**WHAT TO DO**
Would you please reproduce all the entries exactly, leaving the pictures out?
★ ★ ★ ★ ★ ★ ★
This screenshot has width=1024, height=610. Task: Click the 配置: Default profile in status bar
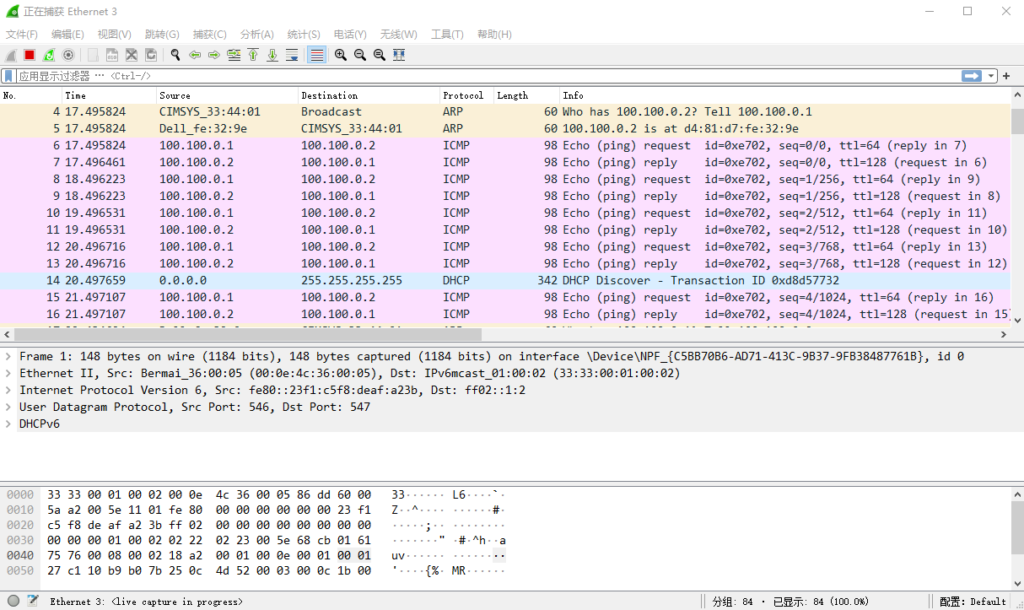point(973,601)
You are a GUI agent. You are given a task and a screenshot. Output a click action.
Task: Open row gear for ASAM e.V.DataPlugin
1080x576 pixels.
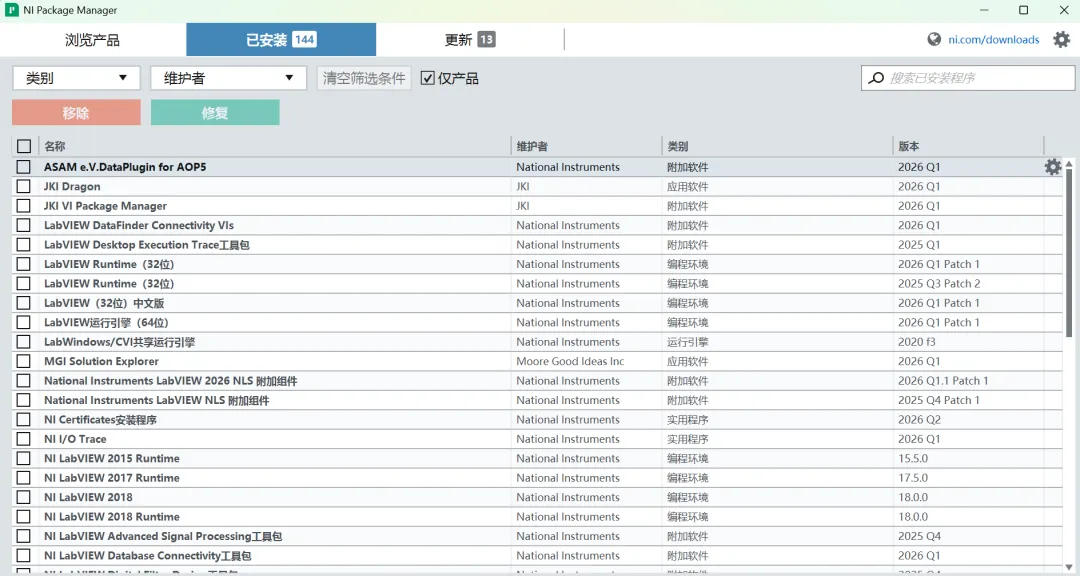1052,167
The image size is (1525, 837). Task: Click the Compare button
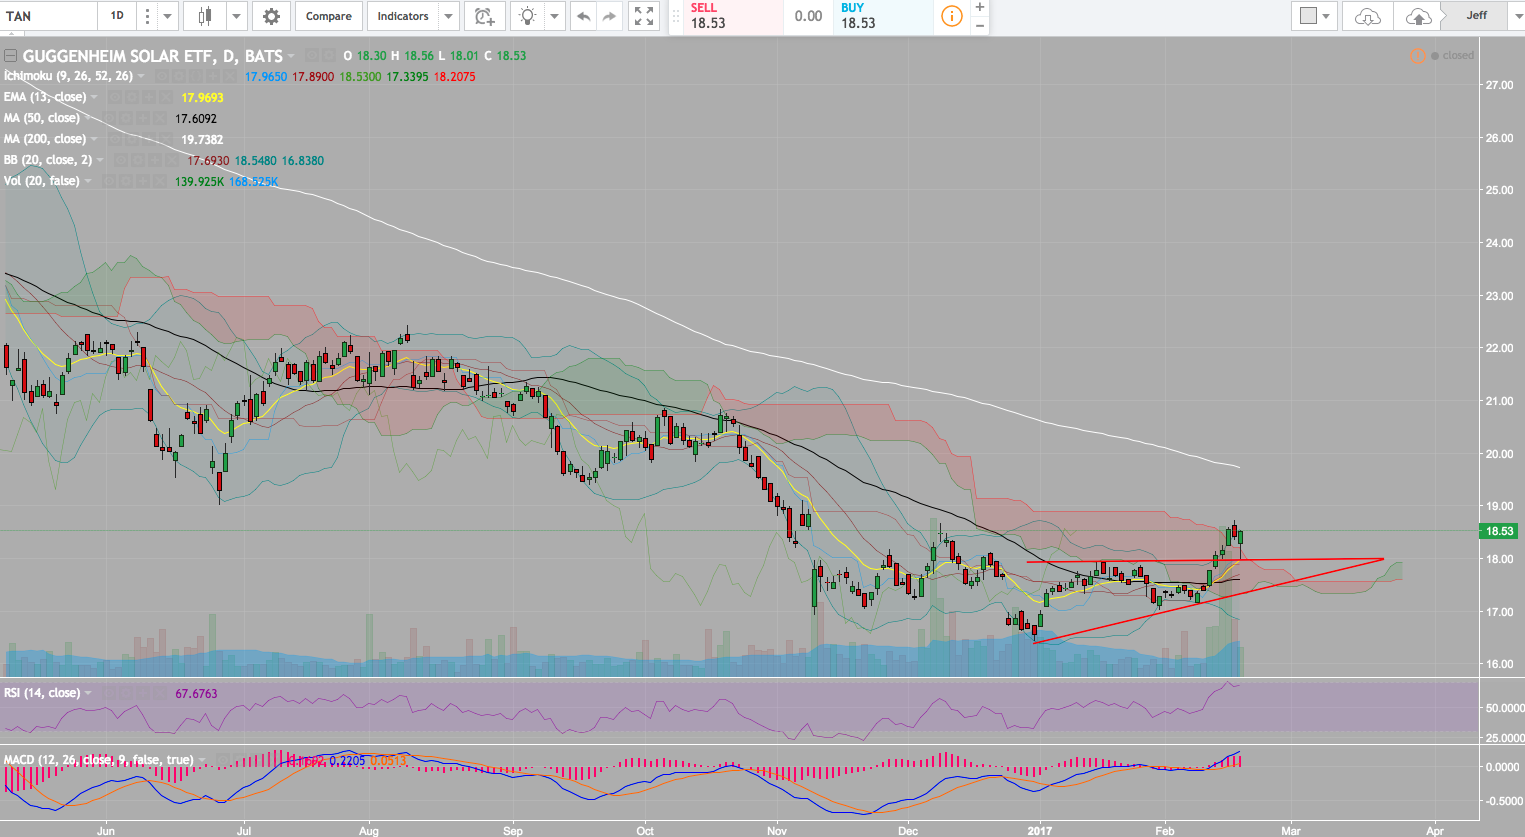pos(328,16)
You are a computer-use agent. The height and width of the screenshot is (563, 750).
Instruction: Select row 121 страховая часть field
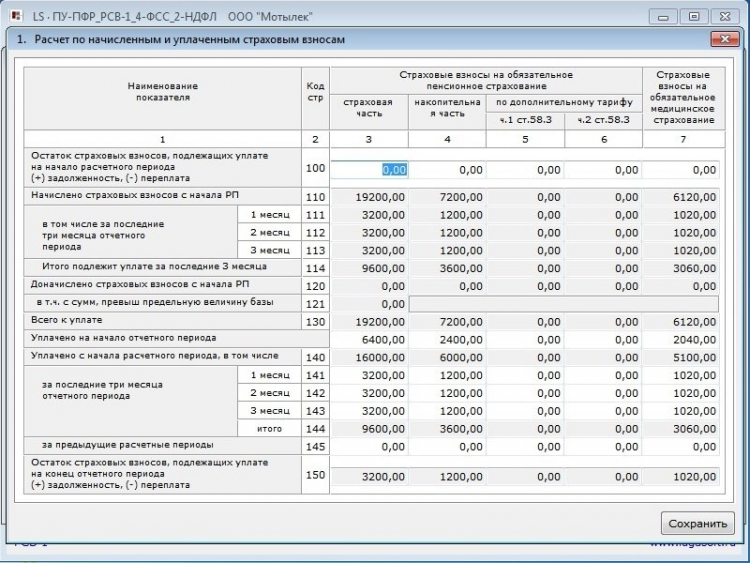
★ ★ ★ ★ ★ ★ ★
**RESPONSE TO THIS EXERCISE**
This screenshot has width=1024, height=610. Task: Click the 配置: Default profile in status bar
point(973,601)
You are a GUI agent. You are given a task and a screenshot. Output a click action.
Task: Open row gear for ASAM e.V.DataPlugin
1080x576 pixels.
1052,167
The image size is (1525, 837). Task: Click the Compare button
pos(328,16)
You are a computer-use agent. The height and width of the screenshot is (563, 750).
Instruction: Select row 121 страховая часть field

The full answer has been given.